# [Activity]
Restate word for word the line containing "Open the Version" and each line that follows it, through the last line below, and nothing else.

# [Stored data entries]
----------
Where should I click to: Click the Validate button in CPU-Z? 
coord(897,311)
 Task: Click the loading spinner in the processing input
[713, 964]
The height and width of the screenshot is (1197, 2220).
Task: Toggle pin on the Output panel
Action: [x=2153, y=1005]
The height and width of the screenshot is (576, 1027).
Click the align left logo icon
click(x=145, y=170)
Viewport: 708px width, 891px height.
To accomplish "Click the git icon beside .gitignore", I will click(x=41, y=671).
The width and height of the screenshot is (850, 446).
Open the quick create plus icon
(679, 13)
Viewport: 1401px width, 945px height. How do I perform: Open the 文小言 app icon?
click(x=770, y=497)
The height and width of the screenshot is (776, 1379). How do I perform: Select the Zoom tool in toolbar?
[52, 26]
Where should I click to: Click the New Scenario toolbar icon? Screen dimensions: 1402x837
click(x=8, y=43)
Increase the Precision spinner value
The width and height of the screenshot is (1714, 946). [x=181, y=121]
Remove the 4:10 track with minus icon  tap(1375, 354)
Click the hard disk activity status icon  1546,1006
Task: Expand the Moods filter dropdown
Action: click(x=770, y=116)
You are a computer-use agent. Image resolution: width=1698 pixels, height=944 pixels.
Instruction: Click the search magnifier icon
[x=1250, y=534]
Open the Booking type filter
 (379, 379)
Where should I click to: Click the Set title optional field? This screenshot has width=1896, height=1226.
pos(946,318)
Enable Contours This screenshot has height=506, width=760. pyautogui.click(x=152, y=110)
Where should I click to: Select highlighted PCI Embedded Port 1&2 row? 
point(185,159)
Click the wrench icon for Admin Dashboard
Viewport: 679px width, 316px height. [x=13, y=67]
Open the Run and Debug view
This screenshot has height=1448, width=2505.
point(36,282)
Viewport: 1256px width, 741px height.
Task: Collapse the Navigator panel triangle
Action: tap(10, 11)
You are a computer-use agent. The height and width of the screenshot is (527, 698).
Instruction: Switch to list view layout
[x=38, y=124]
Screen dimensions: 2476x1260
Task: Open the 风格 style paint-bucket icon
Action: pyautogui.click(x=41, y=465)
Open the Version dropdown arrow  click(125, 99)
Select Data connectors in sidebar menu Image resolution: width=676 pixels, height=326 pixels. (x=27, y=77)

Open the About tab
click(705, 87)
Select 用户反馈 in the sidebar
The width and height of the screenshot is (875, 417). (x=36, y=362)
----------
# [Answer to this problem]
Open the Version dropdown arrow  click(125, 99)
Select Data connectors in sidebar menu Image resolution: width=676 pixels, height=326 pixels. (x=27, y=77)

Open the About tab
click(705, 87)
Select 用户反馈 in the sidebar
The width and height of the screenshot is (875, 417). (x=36, y=362)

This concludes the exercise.